Key Accelerators: 40+ angel investors (£3.5m to date), Manufacturing Advisory Service (MAS), SH&P; - Stevens Hewlett & Perkins (Patent & Trade Mark Attorneys).

Opportunities / Shopping list:

  1. Launch a new marketing campaign with new web site, brand refresh and PR campaign.
  2. Drive overseas growth in Asia, Middle East and Russia. Expand presence in the US online marketplace.
  3. Find fitout companies for a move to new premises with a 5-year lease
  4. Find a better international banking service with RNB account and FX services.
  5. Find suppliers for hardware and software products to sell under the Yoomi brand in the baby care marketplace.
  6. Find partners to apply Yoomi’s warming technologies in the medical devices and battlefield marketplaces.

Full interview:  https://www.director-zone.com/publish/1631

 

 

CHOCOLATE

Story: young couple rent a factory, learn how to commercialise hand-made chocolate, create a brand and build a fast-growing worldwide business.

DZ profile: Gnaw Chocolate Ltd

Business: Hand-crafted chocolate manufacturer

Basics: Launched - 2011 | Founders – Matt, CEO, and Teri Legon | Location – Norwich, Norfolk | Staff – 20+

Sector: ICB - 3577 Food Products | SIC - 10821 - Manufacture of cocoa and chocolate confectionery

Trade:

  • Exports: 50% of revenues come from exports to 23 countries. China is a relatively new addition, Scandinavia is the largest overseas market and Gnaw recently trialled its products at 91 Casino stores in France.
  • Imports: Brazil, Ivory Coast, Grenada and Venezuela.

GRowth: £123,000 turnover in 2011-12 to £1.5m in 2017 and plans 100% growth over next 3 years, targeting £3m turnover by 2020.

Innovation:

  • Each item of chocolate is hand-made in the Norwich factory, whereas “Most UK brands use other companies to make their (mass-produced) chocolate.”
  • Experimentation. “We test every day, with constant trialling of new tastes & flavours, often with flavour concepts that other companies wouldn’t dare use.”

Direction / key decisions:

  • Matt and his wife Teri set up a 7,500-square foot factory in the outskirts of Norwich with their own savings and then set out to build a chocolate business around it.
  • Choosing the Gnaw logo (with nibble marks), the silent G and Norfolk – right at the beginning.

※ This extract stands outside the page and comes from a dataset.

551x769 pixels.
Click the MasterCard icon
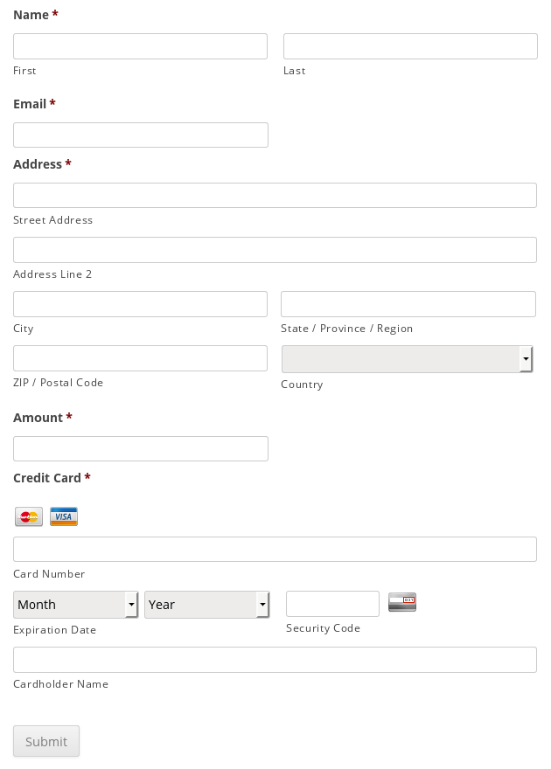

Few people at overseas trade shows know where Norfolk is or how to pronounce “Gnaw” but love the “Gnawfolk” brand.
  • Discovering the striking taste and dynamic flavours of Grenadian and Venezuelan chocolate, and then launching a new brand: Brooke & Amble - a pure chocolate with a “single origin” provenance.

Key Accelerators: Solid Block: Brand Design Agency; UKTI (UK Trade and Investment).

Opportunities / Shopping list:

  1. Target up-market retailers such as Selfridges and Harvey Nicholls for the new Brooke & Amble brand to accelerate the company’s growth.
  2. Look for a new factory within 18 months.
  3. “There’s a greater opportunity out there and we want to work with the people who can get us there, to accelerate our growth”. What, like a Non-Exec director? “Yes, it could be”.